Cool-chic video: Learned video coding with 800 parameters
Thomas Leguay, Théo Ladune, Pierrick Philippe, Olivier Déforges
TL;DR
This work targets low-complexity learned video compression by building on the Cool-chic image codec and adding an inter-frame coding module to exploit temporal redundancies. The proposed approach achieves a decoder with roughly 900 multiplications per decoded pixel and about 800 parameters per frame, enabling frame-wise encoding suitable for both low-delay and random-access configurations. RD performance is reported to be near AVC and better than previous overfitted codecs like FFNeRV, while maintaining very low decoding complexity and an open-source release for further research. The study also highlights current limitations in motion estimation, high-rate performance, and encoding time, outlining concrete directions for improving practical deployment of learned Video codecs.
Abstract
We propose a lightweight learned video codec with 900 multiplications per decoded pixel and 800 parameters overall.
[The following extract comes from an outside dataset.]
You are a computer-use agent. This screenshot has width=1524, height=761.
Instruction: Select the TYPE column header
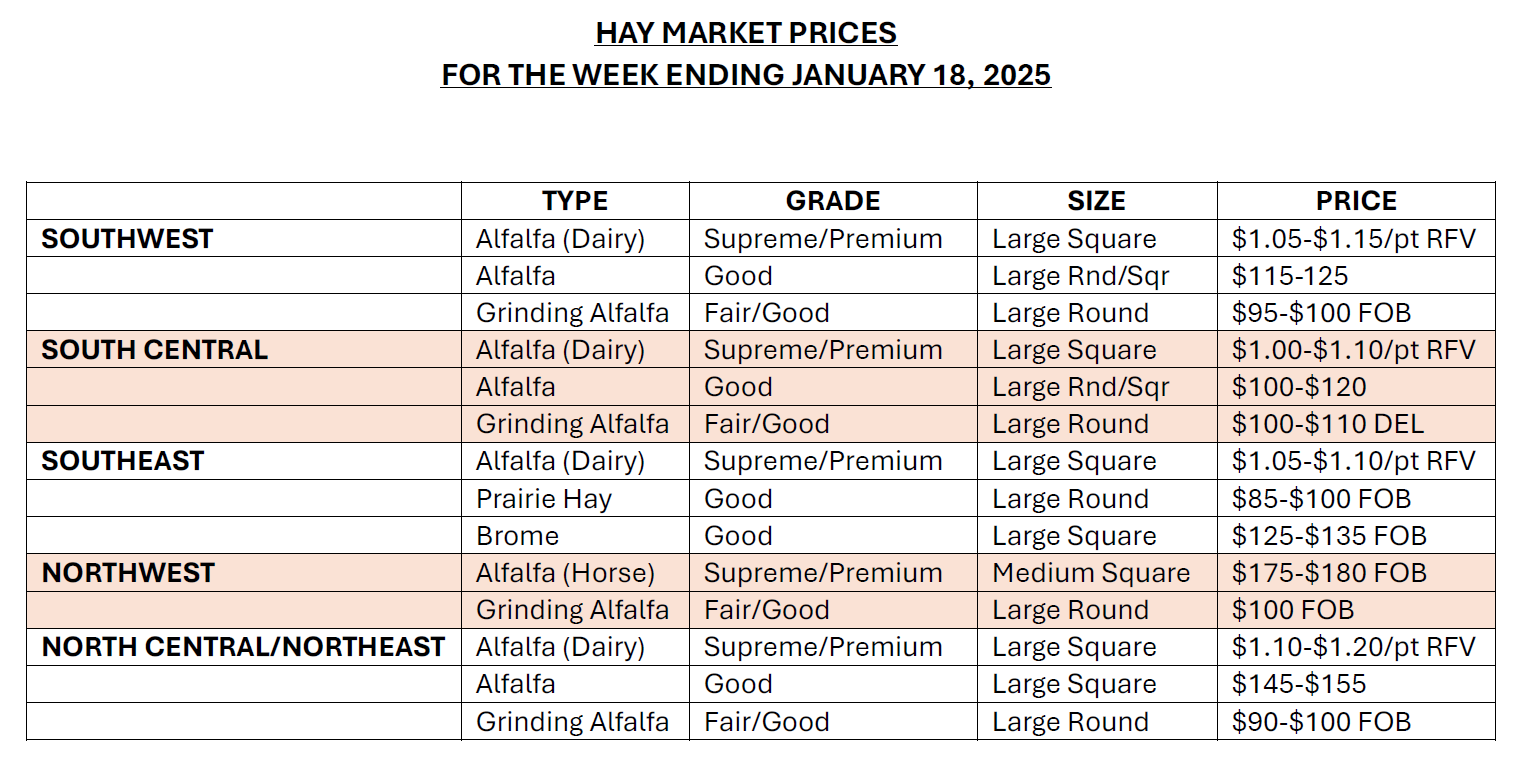(575, 201)
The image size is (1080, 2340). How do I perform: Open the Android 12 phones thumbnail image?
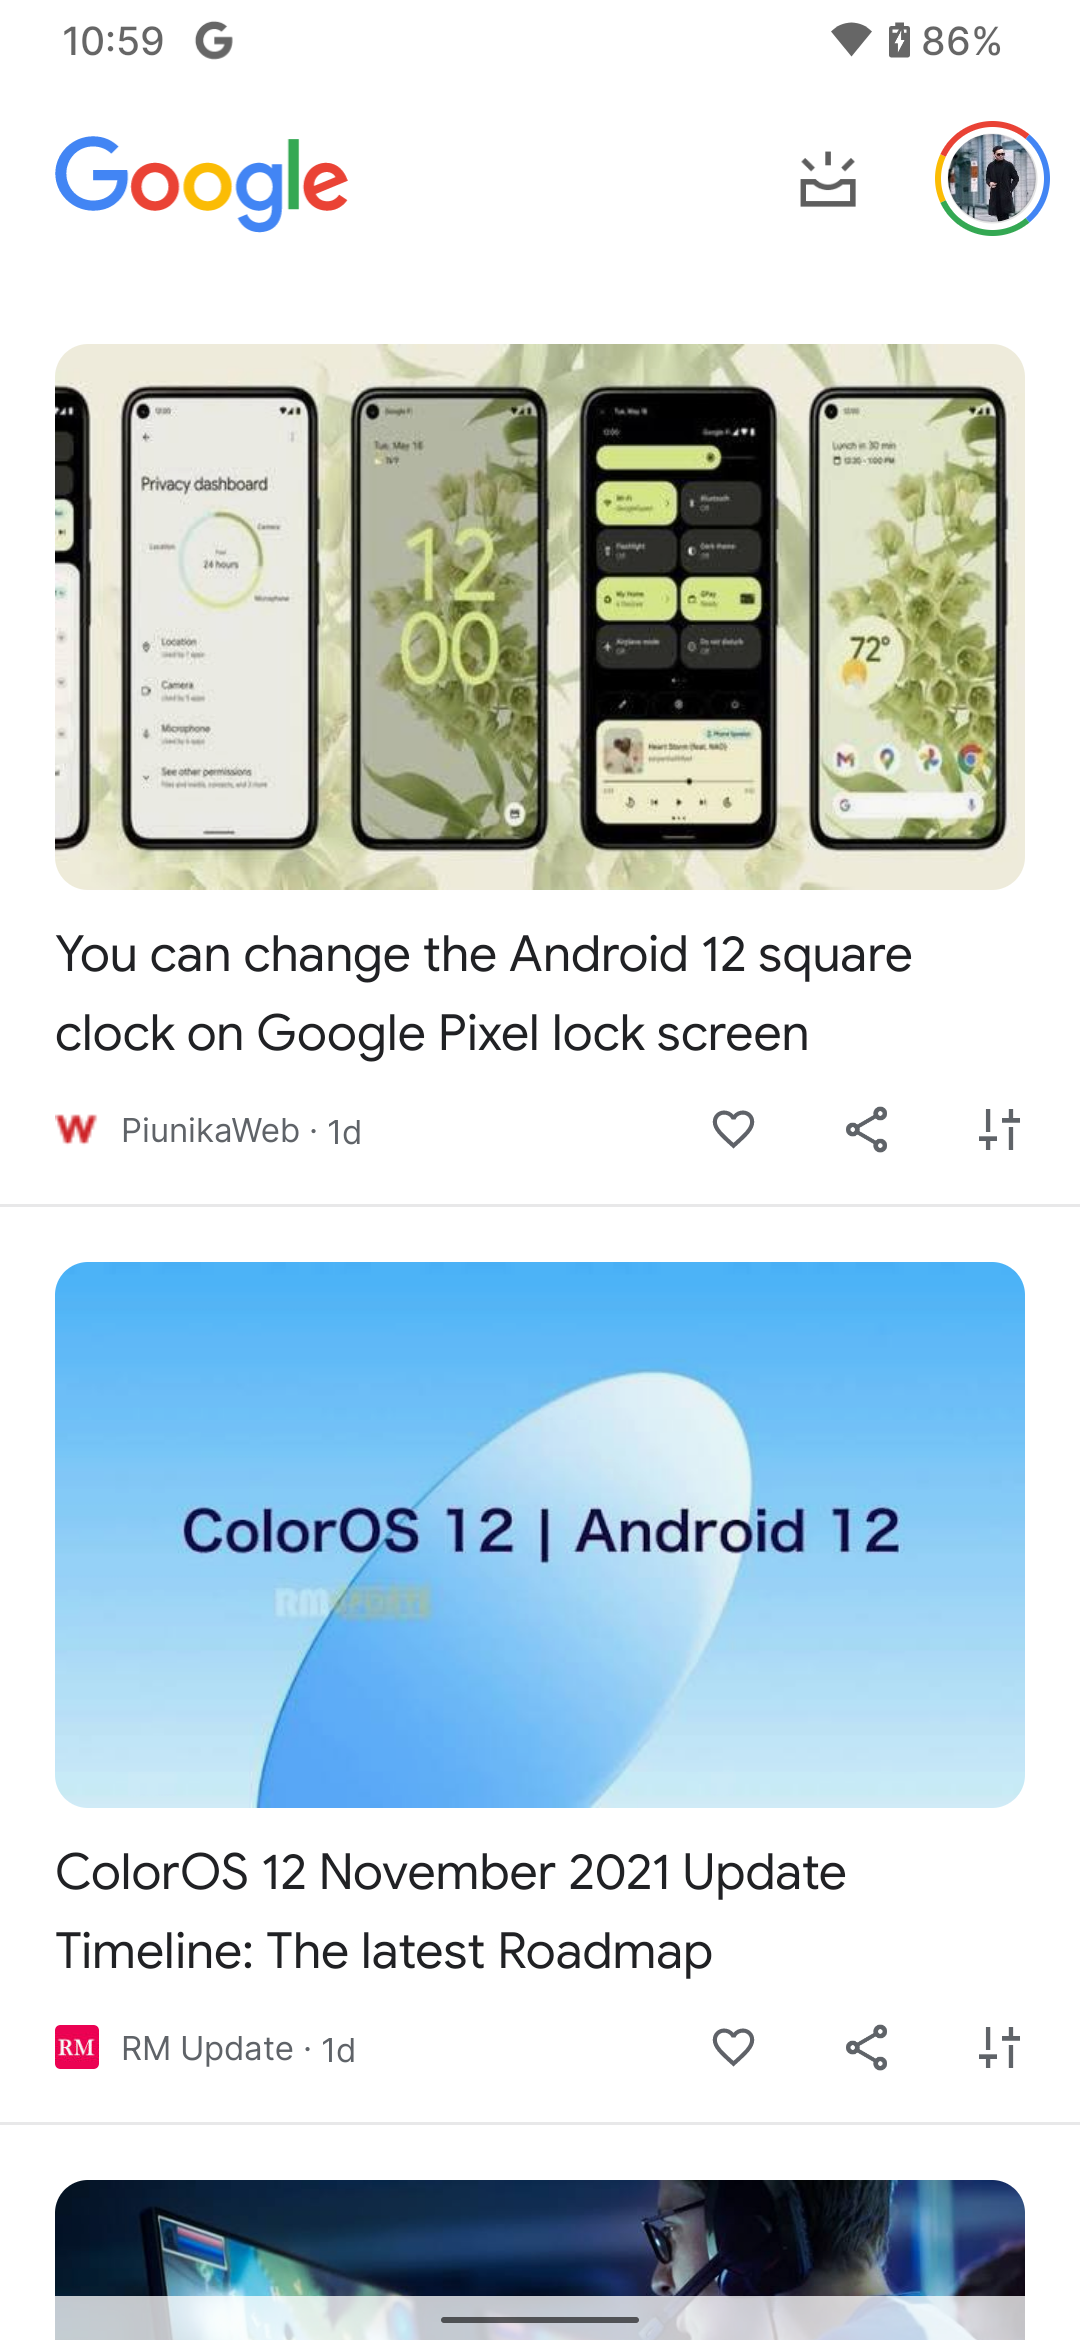pos(540,617)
To the best of our knowledge, this is one of the neural video codecs with the lowest decoding complexity. It is built upon the overfitted image codec Cool-chic and supplements it with an inter coding module to leverage the video's temporal redundancies. The proposed model is able to compress videos using both low-delay and random access configurations and achieves rate-distortion close to AVC while out-performing other overfitted codecs such as FFNeRV. The system is made open-source: orange-opensource.github.io/Cool-Chic.